Singapore working on common QR code for payments

Singapore looks set to experience some exciting innovation in the payments sector, driven by the recently established Payments Council.

At its inaugural meeting in August, the group – which comprises leaders from banks, payment service providers, businesses and trade associations – discussed topics including interoperability in electronic payments and the development of a common QR code for the industry in Singapore.

The council noted that the introduction of QR code-based payments could be a practical way of extending e-payments to merchants who are predominantly cash-based.

One of the advantages of this approach is that it is infrastructure-light and cheaper than debit and credit card schemes, which are more feasible for larger merchants and retailers than their smaller counterparts.
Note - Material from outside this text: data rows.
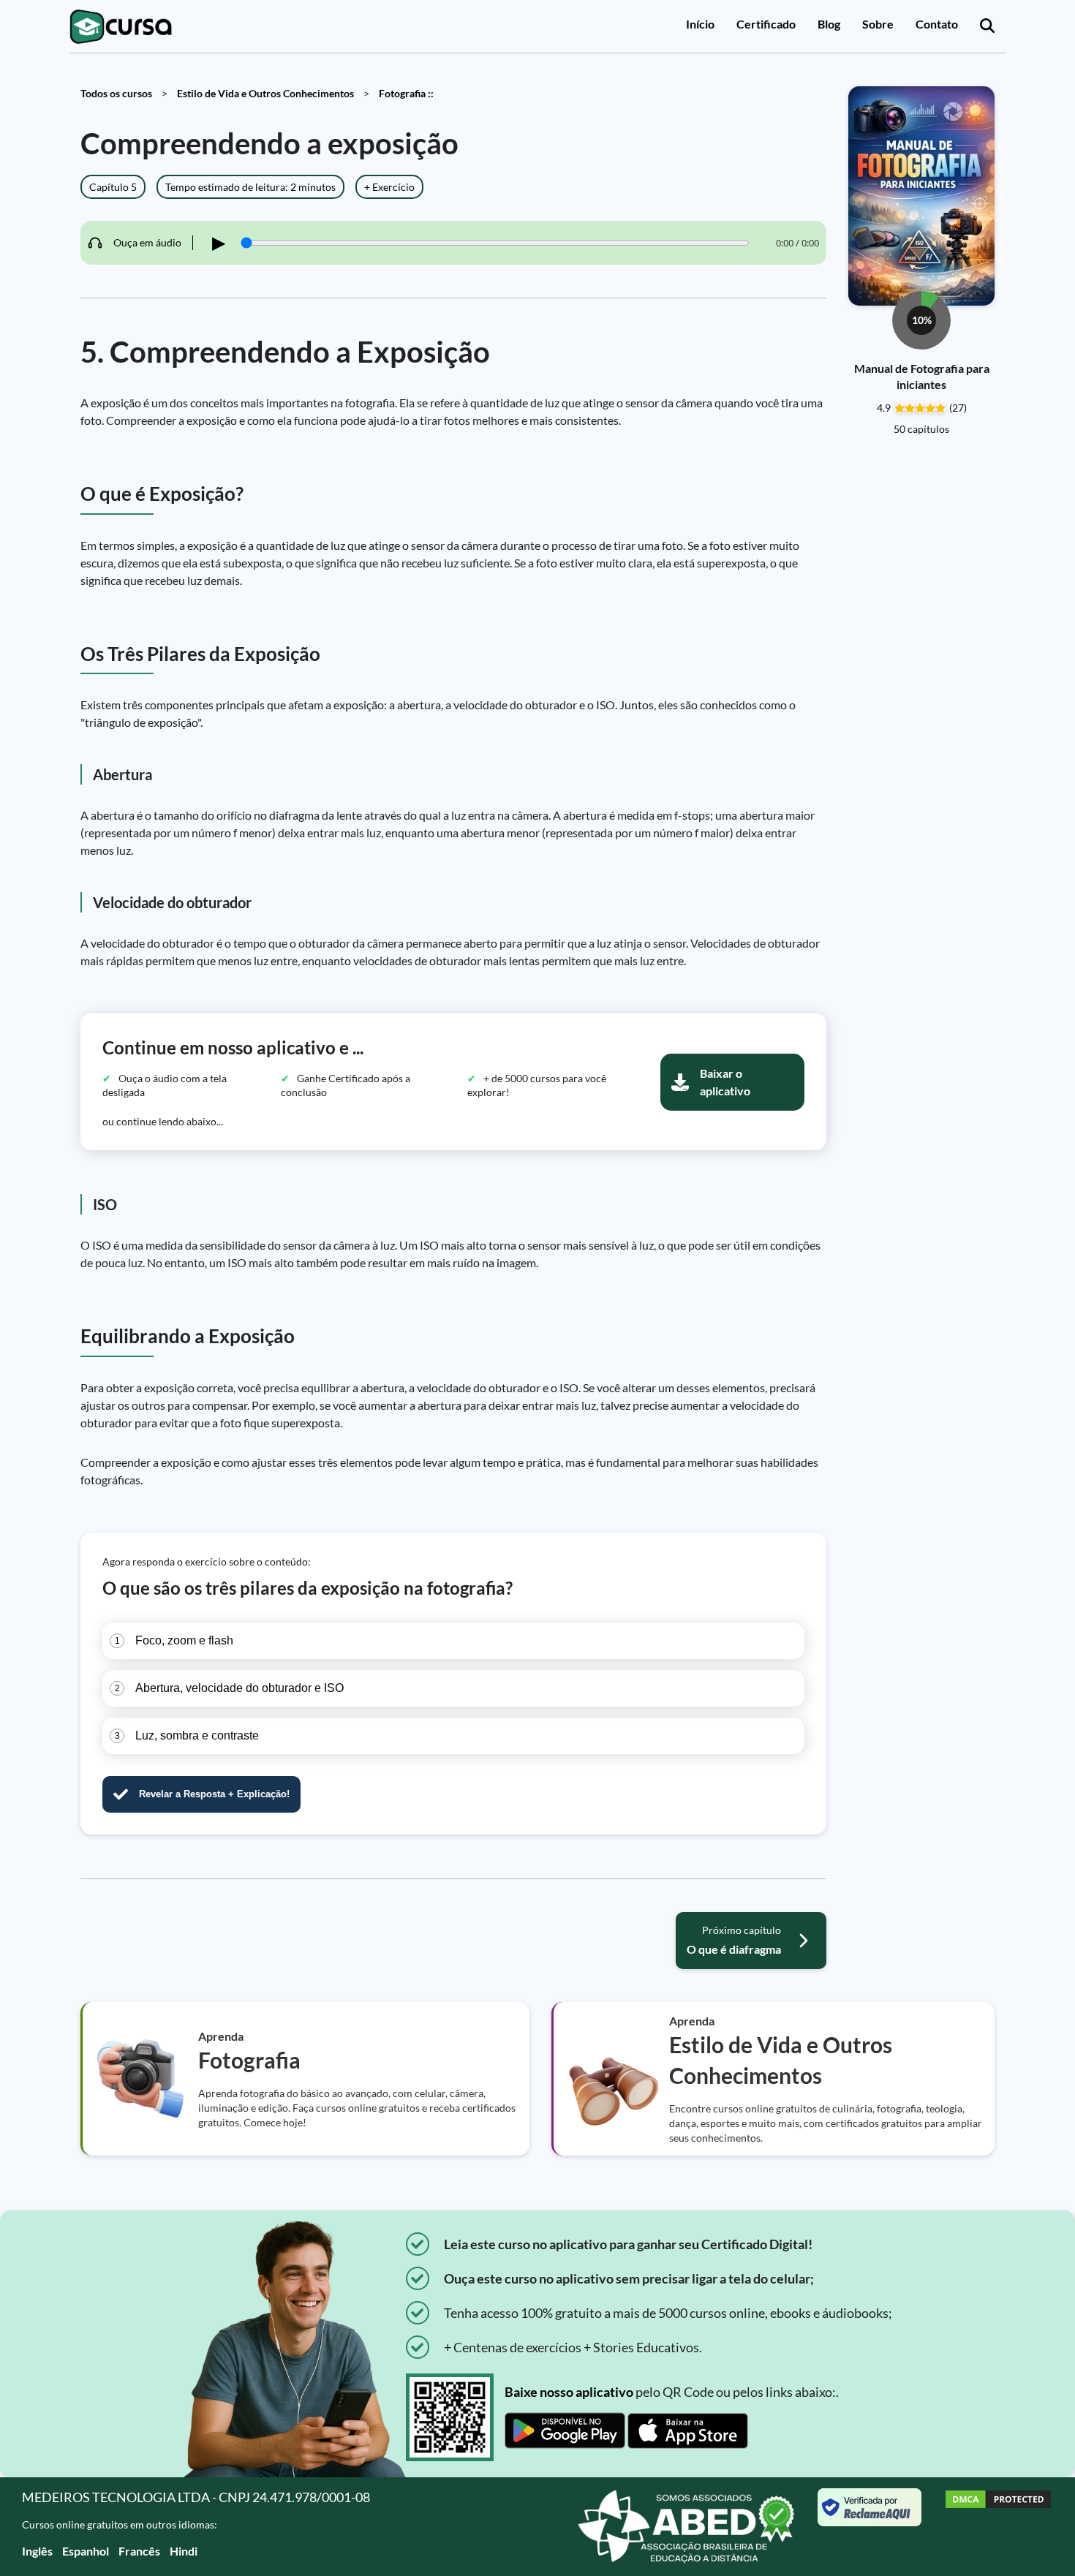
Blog (829, 24)
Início (700, 24)
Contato (937, 24)
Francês (139, 2551)
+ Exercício (389, 187)
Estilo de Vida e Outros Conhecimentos (265, 93)
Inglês (37, 2551)
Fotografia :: (406, 93)
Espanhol (85, 2551)
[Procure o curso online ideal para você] (987, 26)
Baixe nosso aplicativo (569, 2392)
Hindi (183, 2551)
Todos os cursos (116, 93)
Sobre (878, 24)
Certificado (766, 24)
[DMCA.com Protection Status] (998, 2526)
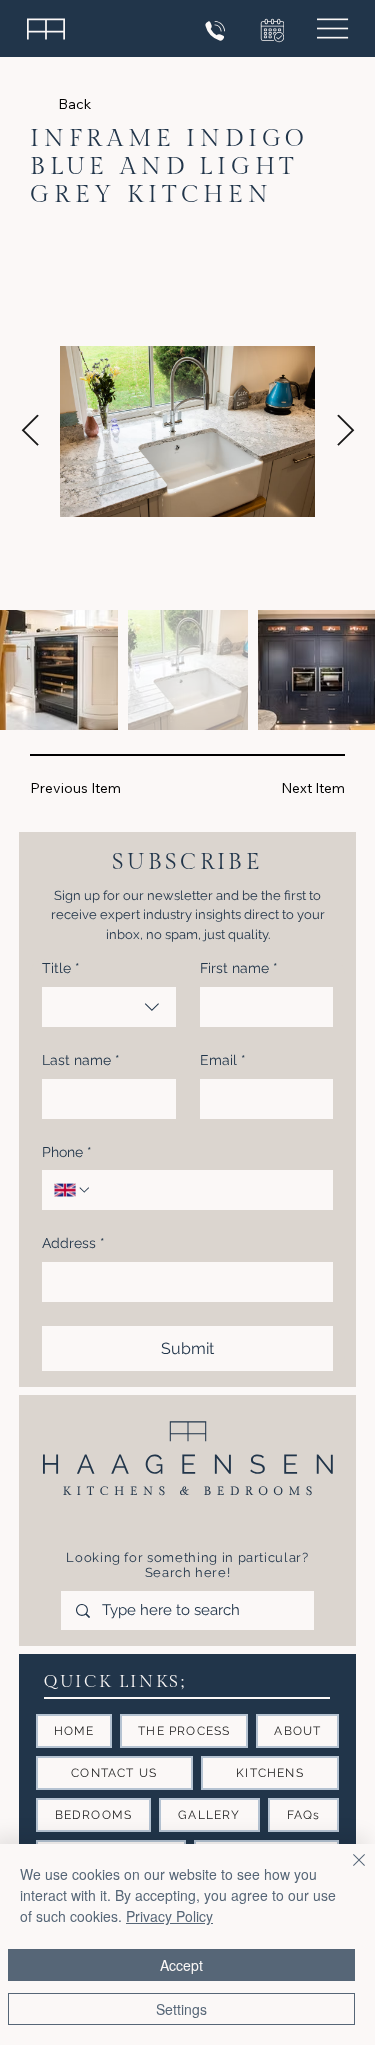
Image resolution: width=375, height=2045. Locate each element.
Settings (181, 2009)
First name (239, 968)
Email (223, 1060)
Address (73, 1243)
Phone (67, 1152)
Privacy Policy (169, 1916)
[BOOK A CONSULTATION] (270, 30)
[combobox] (109, 1007)
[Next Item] (345, 432)
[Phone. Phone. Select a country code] (73, 1190)
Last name (81, 1060)
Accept (181, 1965)
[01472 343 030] (217, 31)
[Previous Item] (30, 432)
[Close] (347, 1872)
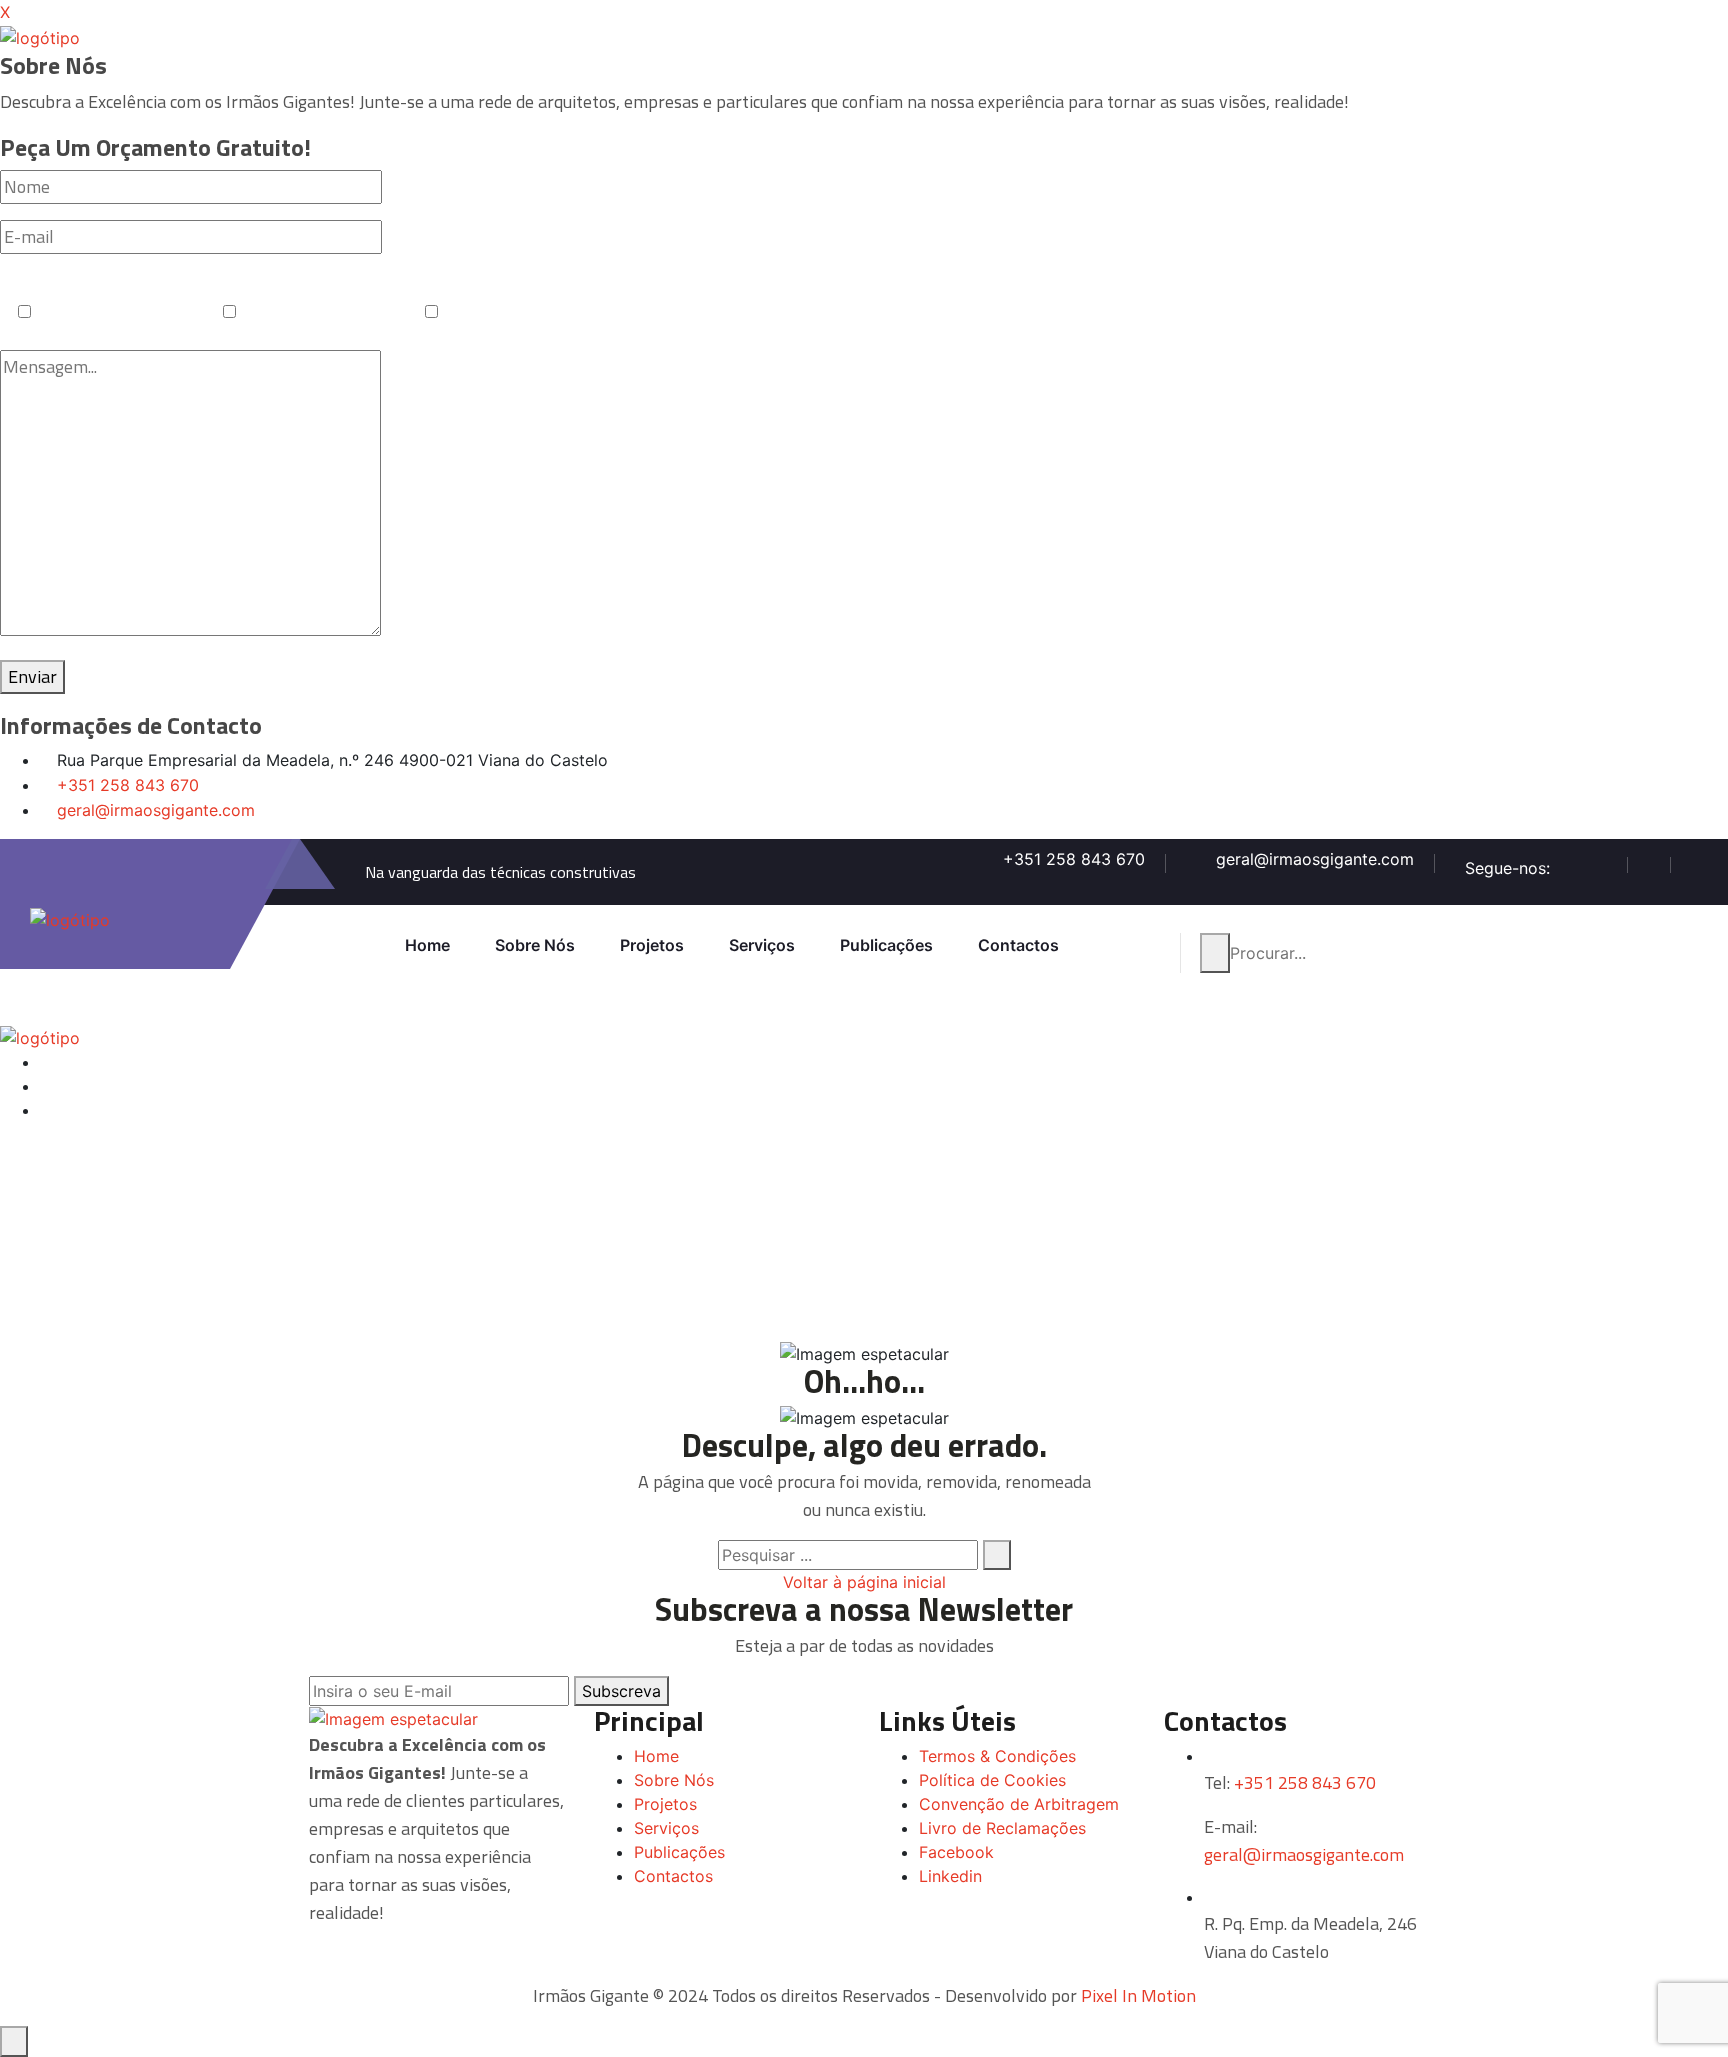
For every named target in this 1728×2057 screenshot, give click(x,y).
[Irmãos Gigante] (40, 36)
A common QR code would be required to enable payments across different schemes, digital wallets and banks, reducing the risk of fragmentation and inefficiency. An industry taskforce is being established with the aim of developing a common code to accept domestic and international payments by the end of 2017.

Yeo Hiang Meng, Payments Council member and president of the Federation of Merchants’ Association, Singapore (FMAS), said: “Singaporeans are interested in the mobile payment experience. FMAS will work with the Monetary Authority of Singapore, Association of Banks in Singapore and financial institutions to expedite the adoption of the common QR code for mobile payments.

“We hope to see intensified marketing efforts to encourage businesses and consumers to adopt mobile payments at heartland shops and hawker centres.”

Council members welcomed the recent trend of expansion in e-payments, with usage on the increase and more solutions becoming available to consumers.

However, one key aspect that is lacking is interoperability. PayNow, the recently launched peer-to-peer funds transfer service, was highlighted as a good example of an infrastructure rail that could make e-payments interoperable.